Il funzionamento di questo modello di macchine saldatrici è basato sulla presenza, in alcuni tipi di plastica, di quelli che sono definiti dipoli chimici: fra queste plastiche annoveriamo il PVC, la PA, e la gamma degli acetati. I dipoli hanno la peculiarità caratteristica di vibrare, e dunque riscaldarsi, se esposti ad un campo elettromagnetico ad alta frequenza. Tramite l’esposizione dei pezzi a tale campo, se ne genera così il riscaldamento, e per pressione questi vengono rapidamente fusi insieme.

Saldatrici ad iniezione

Alla base del sistema di saldatura ad iniezione c’è l’utilizzo di un particolare strumento, che estrude una barra plastica riscaldata sulla linea di giunzione: in questo, è molto simile al tipo dui saldatura detta, appunto, ad estrusione. La differenza, nel sistema ad iniezione, sta nella forma della punta della testa di estrusione, che permette di aggiustare in maniera impercettibile, in corso d’opera, microfori e difetti di produzione. Si prestano in particolare a tale procedura tipologie di plastiche come la PE e la PP.

Saldatrici ultrasoniche

Sotto alcuni aspetti, se vogliamo, il processo di saldatura che definiamo ad ultrasuoni non è molto diverso da quello ad alta frequenza: qui la vibrazione delle molecole è però indotta dall’esterno, con l’emissione di onde a bassa ampiezza, nello specifico comprese fra i 15 e i 40 kHz. L’attrito fra le parti indotto da tale oscillazione porta ad un riscaldamento localizzato e conseguente liquefazione delle stesse, con l’aiuto di specifiche interfacce che permettono di condensare l’energia derivante per rinforzare la saldatura stessa.

Saldatrici laser

L’utilizzo della tecnologia laser per eseguire la saldatura fra due pezzi di materiale plastico richiede che l’uno sia in grado di trasmettere il raggio laser attraverso la propria massa, e l’altro possa assorbirlo (o venga ricoperto da una sostanza in grado di farlo). Il laser viene conseguentemente fatto passare lungo l’intera curva di congiunzione fra i pezzi, così da attraversare il primo pezzo e riscaldare il secondo, o la sua copertura: questo porta la temperatura a livelli di liquefazione e unisce i due pezzi.
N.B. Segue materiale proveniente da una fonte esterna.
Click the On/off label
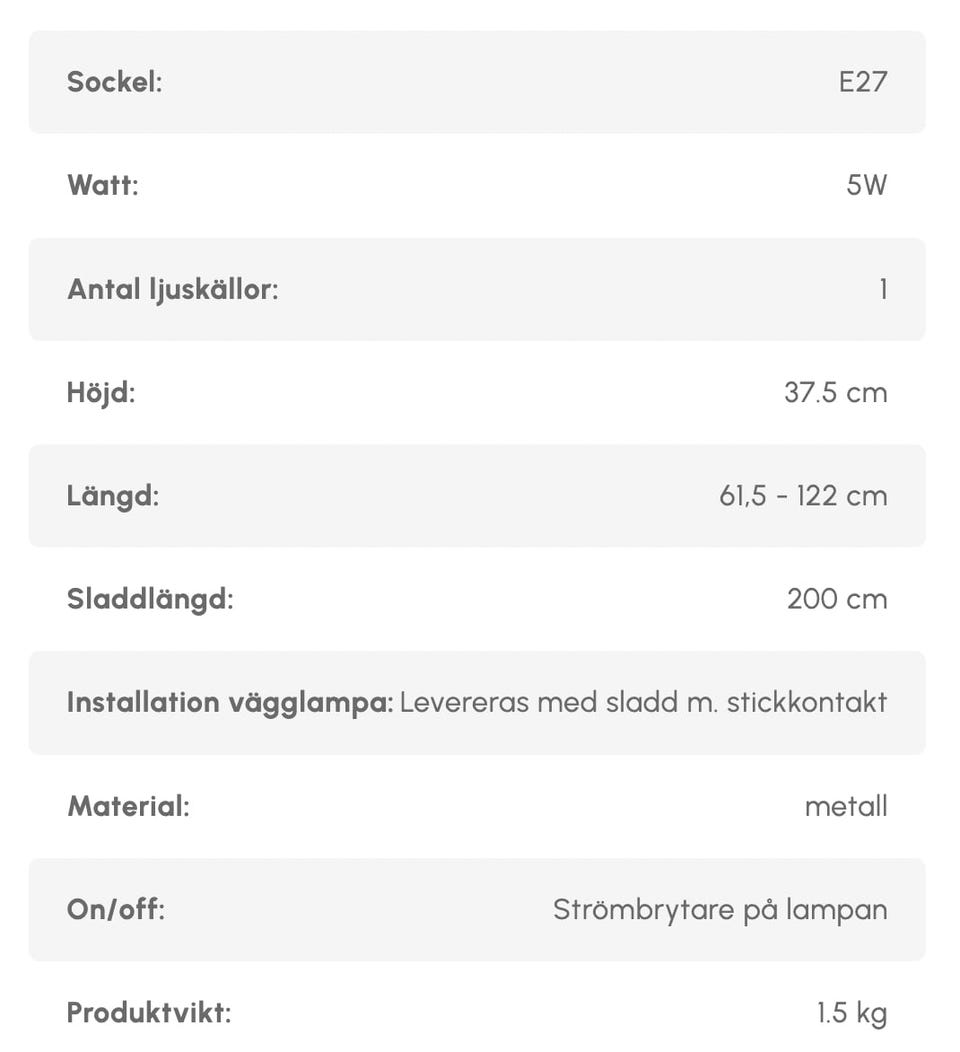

Le plastiche adatte a questa saldatura sono ABS, nylon e Policarbonato.

Saldatrici a solventi

In questa tecnologia di saldatura, si applica alla plastica un solvente che dissolve temporaneamente il polimero rimanendo a temperatura ambiente. Applicandolo ad entrambe le parti da congiungere, queste si trovano ad avere catene polimeriche libere in sospensione nel fluido risultante: queste possono, a contatto, intrecciarsi, e nel momento in cui il solvente evapora, risultare legate in un blocco solido. Un modello familiare di tale tecnica si ha con le colle utilizzate per il modellismo.